WHAT IS REQUIRED
Word for word, and without a single picture, repeat the entries.

--- START ---

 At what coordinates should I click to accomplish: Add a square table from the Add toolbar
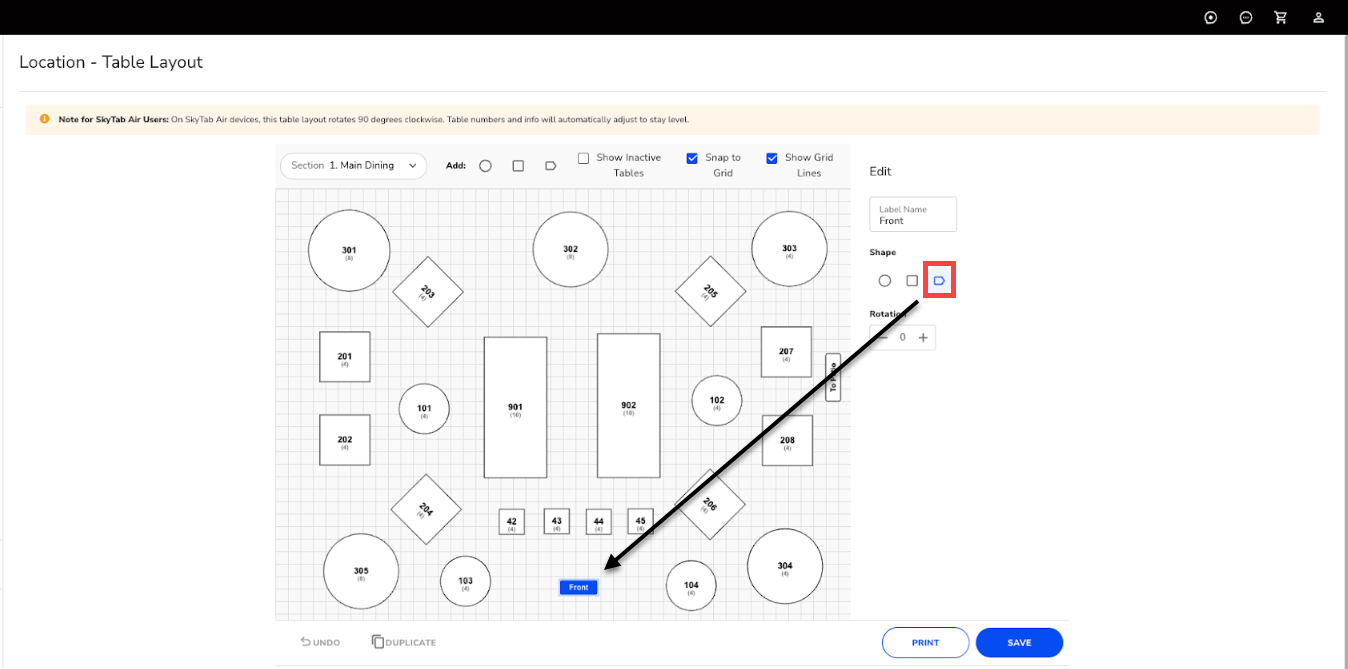[518, 166]
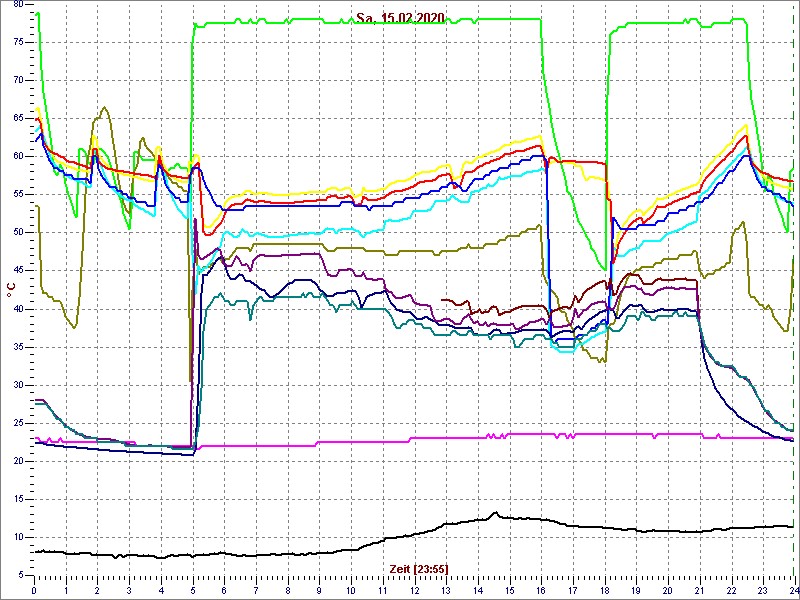Click the 40 label on temperature axis
The width and height of the screenshot is (800, 600).
click(18, 308)
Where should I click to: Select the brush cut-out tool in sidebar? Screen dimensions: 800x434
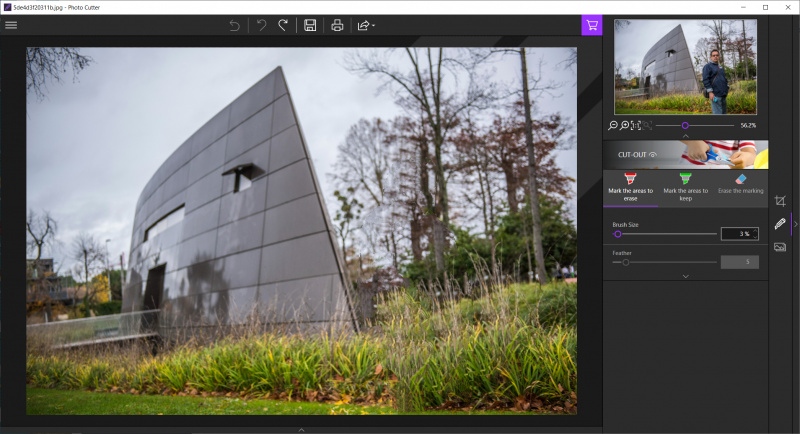point(780,224)
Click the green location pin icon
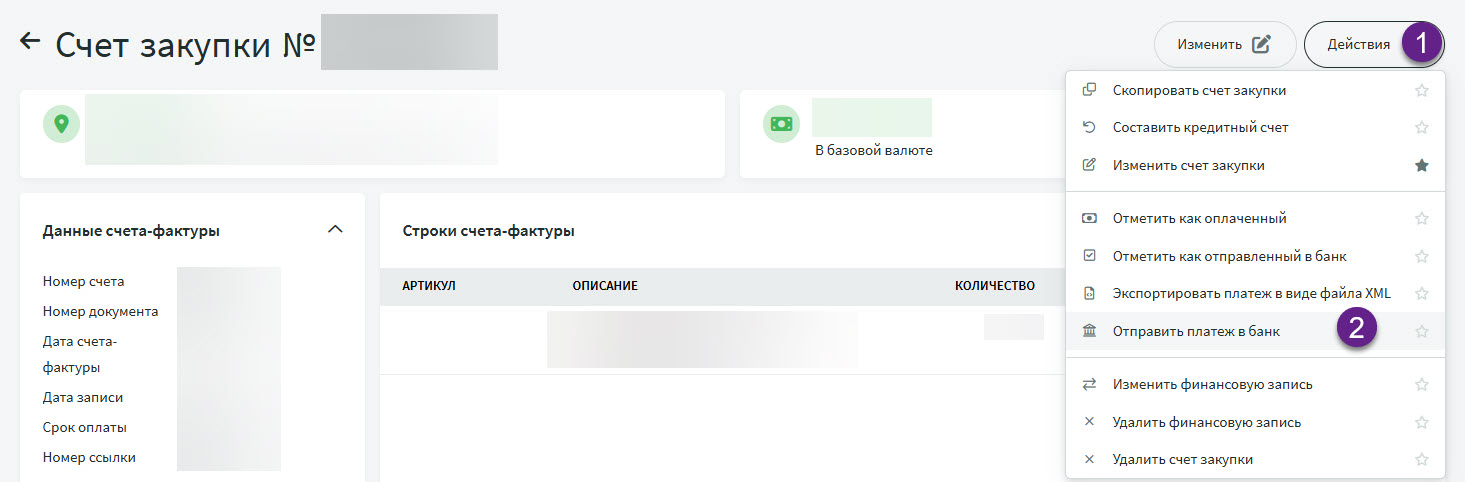 (61, 123)
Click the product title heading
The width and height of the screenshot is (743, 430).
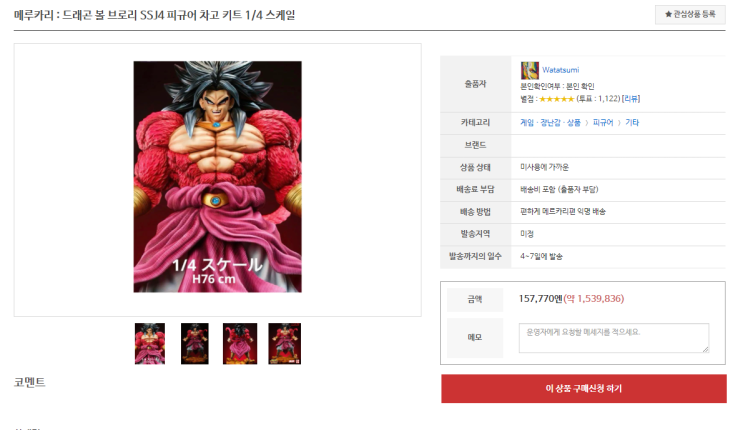154,15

--- END ---

OUTPUT FOR THIS EXERCISE
 At what coordinates should I click to accomplish: Add a square table from the Add toolbar
[518, 166]
Click the 40 label on temperature axis
The width and height of the screenshot is (800, 600).
click(18, 308)
Where should I click to: Select the brush cut-out tool in sidebar? Screen dimensions: 800x434
point(780,224)
Click the green location pin icon
 (61, 123)
Click the product title heading
The width and height of the screenshot is (743, 430).
154,15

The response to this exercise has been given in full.